**Consigne de l'exercice**
Recopiez à l'identique la partie qui commence à la ligne contenant « Task: Click the Download tray arrow icon » et se termine à celle contenant « Action: 50,340 », ces deux lignes comprises. Laissez les images hors de votre réponse.

**Informations affichées**
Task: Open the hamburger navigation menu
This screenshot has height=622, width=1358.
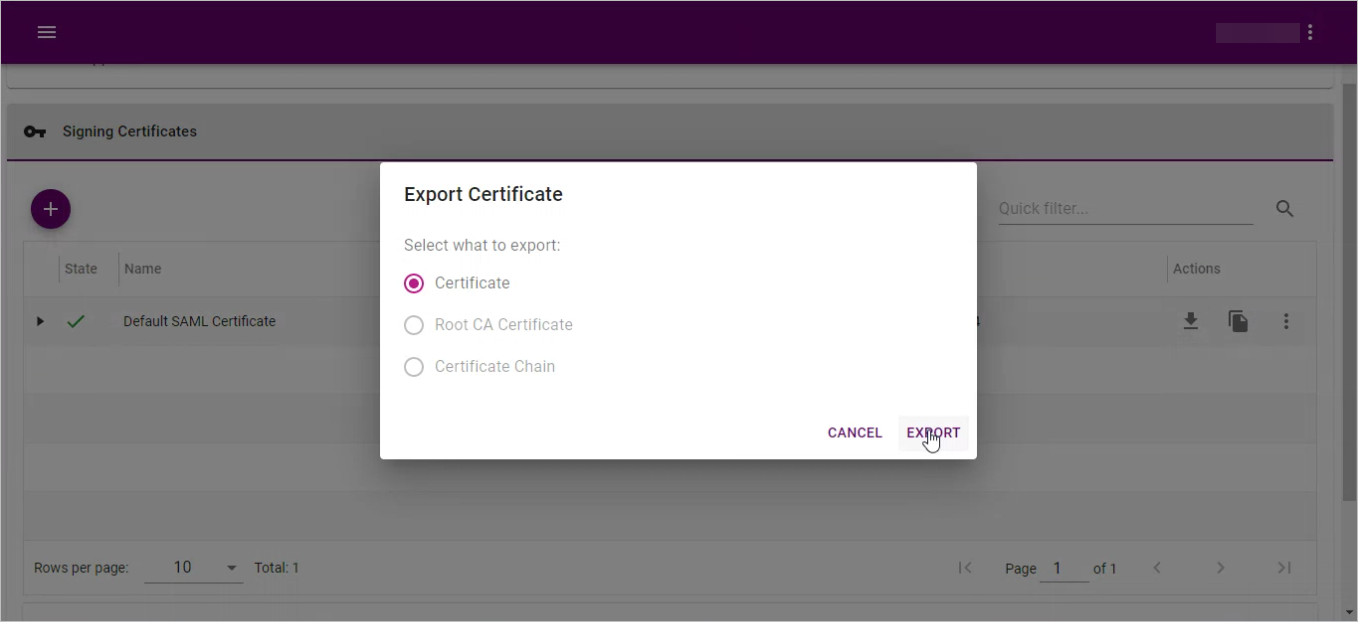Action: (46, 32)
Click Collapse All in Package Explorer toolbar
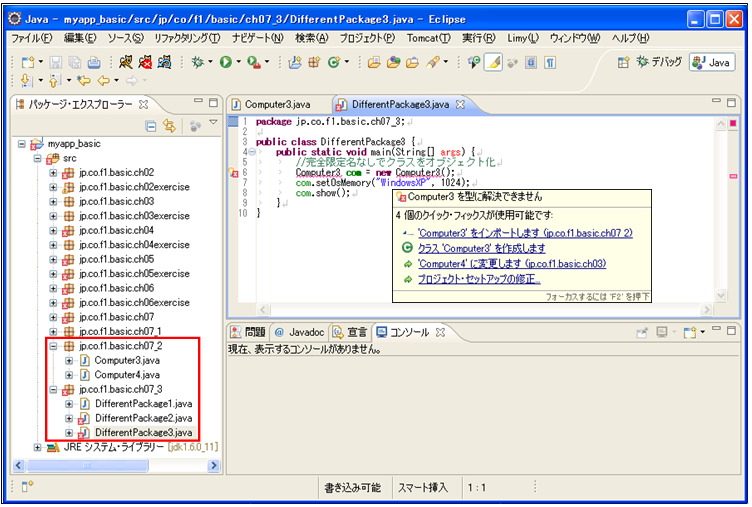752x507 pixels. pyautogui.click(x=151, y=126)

* * *

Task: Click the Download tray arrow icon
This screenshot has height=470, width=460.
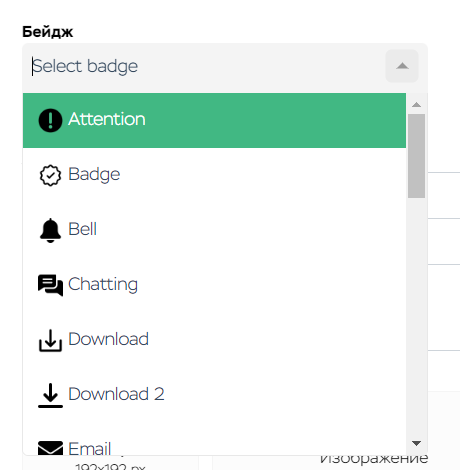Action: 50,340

**Réponse rédigée**
Task: Click the Download tray arrow icon
This screenshot has height=470, width=460.
Action: 50,340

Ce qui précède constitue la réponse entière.